»»

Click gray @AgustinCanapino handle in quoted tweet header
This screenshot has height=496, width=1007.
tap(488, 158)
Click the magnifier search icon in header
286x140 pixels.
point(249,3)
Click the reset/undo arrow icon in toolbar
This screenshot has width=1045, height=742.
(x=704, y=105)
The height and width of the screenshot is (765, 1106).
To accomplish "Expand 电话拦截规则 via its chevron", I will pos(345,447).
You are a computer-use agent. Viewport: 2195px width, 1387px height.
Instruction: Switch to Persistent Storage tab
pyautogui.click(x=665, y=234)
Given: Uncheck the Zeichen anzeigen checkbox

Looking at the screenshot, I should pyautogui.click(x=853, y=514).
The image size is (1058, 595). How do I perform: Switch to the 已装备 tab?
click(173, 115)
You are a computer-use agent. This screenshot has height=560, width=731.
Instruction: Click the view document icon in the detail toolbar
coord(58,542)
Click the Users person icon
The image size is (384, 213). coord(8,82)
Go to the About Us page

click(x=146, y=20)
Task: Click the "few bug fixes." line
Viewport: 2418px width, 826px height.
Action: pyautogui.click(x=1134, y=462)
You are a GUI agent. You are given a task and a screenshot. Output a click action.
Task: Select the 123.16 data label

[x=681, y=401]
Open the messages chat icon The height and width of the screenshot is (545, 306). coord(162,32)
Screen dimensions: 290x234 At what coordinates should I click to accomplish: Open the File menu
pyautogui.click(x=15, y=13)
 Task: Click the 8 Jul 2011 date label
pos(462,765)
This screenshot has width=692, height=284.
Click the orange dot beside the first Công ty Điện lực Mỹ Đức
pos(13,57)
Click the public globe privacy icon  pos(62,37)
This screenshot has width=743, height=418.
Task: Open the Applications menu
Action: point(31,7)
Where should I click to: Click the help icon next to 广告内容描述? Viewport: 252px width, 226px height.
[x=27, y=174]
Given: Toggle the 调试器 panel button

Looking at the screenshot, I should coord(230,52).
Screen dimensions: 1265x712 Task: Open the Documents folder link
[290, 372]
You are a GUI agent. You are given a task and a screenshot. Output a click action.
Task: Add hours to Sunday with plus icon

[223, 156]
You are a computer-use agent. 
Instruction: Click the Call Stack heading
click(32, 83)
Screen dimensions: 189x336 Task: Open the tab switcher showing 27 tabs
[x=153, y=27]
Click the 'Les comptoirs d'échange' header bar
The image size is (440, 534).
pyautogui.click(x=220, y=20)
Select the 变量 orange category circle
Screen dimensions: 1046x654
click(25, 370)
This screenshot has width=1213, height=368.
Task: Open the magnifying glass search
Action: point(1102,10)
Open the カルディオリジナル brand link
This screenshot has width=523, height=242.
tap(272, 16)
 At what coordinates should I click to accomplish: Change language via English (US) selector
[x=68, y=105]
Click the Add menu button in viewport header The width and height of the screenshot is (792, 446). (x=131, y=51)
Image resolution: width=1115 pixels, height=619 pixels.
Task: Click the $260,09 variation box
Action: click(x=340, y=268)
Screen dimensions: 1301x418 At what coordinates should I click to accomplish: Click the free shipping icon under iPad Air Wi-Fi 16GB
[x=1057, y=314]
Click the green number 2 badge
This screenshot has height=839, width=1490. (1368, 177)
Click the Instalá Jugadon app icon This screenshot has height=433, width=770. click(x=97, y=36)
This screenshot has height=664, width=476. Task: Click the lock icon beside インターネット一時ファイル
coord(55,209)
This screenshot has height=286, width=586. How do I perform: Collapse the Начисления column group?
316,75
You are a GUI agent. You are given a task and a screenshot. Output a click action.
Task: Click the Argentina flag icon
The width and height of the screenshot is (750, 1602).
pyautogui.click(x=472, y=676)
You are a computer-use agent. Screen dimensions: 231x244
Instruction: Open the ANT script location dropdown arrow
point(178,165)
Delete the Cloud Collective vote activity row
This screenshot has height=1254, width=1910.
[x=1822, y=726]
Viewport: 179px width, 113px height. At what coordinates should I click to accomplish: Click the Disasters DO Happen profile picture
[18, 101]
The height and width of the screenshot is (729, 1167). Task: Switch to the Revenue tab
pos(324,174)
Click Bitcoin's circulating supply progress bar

««

### Written request
Reproduce the lines above word for word, from the first line through the line that contains "I will pos(345,447).".

### Answer below
Click gray @AgustinCanapino handle in quoted tweet header
This screenshot has height=496, width=1007.
tap(488, 158)
Click the magnifier search icon in header
286x140 pixels.
point(249,3)
Click the reset/undo arrow icon in toolbar
This screenshot has width=1045, height=742.
(x=704, y=105)
The height and width of the screenshot is (765, 1106).
To accomplish "Expand 电话拦截规则 via its chevron", I will pos(345,447).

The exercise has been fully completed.